▶ _Problem requirements_: Copy out each line of the listing below where the string "computer" appears.

▶ _Dataset excerpts_:

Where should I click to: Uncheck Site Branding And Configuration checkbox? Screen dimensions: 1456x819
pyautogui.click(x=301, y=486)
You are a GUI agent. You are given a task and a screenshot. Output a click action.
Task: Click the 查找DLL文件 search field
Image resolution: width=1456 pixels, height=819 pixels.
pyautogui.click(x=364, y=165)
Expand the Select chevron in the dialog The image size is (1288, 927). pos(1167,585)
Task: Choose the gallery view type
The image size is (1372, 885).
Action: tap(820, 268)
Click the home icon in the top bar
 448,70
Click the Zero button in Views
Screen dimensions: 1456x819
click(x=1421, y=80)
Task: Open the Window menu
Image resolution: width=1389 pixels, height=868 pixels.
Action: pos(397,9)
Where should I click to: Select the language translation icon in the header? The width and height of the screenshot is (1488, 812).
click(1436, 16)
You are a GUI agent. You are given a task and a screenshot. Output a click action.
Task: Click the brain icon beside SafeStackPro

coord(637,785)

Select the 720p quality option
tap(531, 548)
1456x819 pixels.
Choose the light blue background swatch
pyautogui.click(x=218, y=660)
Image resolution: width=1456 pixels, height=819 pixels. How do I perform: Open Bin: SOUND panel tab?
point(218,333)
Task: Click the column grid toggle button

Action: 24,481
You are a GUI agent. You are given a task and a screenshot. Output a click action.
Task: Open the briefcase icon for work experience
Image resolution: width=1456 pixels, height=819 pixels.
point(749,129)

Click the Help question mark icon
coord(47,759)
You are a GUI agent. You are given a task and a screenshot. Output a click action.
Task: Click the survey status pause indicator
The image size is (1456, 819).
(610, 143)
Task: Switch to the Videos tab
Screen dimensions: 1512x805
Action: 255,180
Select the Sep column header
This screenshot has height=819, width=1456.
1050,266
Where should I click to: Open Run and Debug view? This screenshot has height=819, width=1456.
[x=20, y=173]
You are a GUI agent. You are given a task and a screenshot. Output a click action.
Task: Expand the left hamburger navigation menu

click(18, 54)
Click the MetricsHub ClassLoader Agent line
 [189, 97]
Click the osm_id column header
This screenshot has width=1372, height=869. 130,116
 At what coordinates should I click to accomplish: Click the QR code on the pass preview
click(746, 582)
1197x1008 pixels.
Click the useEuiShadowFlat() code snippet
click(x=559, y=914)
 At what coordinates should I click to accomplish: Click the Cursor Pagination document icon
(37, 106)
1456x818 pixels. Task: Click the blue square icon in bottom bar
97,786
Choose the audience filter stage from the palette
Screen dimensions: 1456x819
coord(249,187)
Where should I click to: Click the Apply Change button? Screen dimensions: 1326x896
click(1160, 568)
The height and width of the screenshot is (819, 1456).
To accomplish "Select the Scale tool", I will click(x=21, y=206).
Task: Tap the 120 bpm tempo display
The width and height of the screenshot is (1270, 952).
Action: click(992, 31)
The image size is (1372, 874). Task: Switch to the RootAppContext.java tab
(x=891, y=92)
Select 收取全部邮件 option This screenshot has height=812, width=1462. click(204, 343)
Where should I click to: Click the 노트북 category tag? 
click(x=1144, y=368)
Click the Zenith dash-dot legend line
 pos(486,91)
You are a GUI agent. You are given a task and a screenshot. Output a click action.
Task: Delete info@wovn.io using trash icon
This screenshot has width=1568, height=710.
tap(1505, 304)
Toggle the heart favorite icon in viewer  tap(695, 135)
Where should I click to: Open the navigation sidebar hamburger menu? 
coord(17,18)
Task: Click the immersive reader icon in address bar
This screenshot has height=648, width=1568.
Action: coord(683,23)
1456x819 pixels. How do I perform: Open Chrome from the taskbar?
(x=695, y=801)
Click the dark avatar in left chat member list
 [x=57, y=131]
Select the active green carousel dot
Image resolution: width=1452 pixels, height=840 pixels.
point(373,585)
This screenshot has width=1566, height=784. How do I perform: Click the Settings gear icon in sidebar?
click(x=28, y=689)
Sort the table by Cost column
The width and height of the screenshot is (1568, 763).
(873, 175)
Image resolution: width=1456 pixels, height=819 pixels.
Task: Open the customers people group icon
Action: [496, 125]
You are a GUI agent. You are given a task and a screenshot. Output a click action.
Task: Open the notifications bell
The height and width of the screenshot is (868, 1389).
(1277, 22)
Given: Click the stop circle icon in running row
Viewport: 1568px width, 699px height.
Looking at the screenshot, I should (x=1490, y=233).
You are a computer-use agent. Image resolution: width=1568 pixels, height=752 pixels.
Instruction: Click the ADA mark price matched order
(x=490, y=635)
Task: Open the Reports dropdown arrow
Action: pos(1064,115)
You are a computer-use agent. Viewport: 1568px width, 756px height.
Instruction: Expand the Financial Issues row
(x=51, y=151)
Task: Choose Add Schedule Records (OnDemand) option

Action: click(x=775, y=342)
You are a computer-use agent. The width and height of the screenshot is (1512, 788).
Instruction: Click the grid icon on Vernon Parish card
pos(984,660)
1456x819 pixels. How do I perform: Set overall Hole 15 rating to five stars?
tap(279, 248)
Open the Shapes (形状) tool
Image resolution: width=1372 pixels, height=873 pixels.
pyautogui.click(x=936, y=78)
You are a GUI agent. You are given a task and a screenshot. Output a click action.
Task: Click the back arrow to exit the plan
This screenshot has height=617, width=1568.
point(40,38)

▶ _Result below_:
You are a computer-use agent. Image resolution: width=1568 pixels, height=752 pixels.
You are a computer-use agent. Viewport: 1568px width, 756px height.
You are a computer-use agent. The width and height of the screenshot is (1512, 788).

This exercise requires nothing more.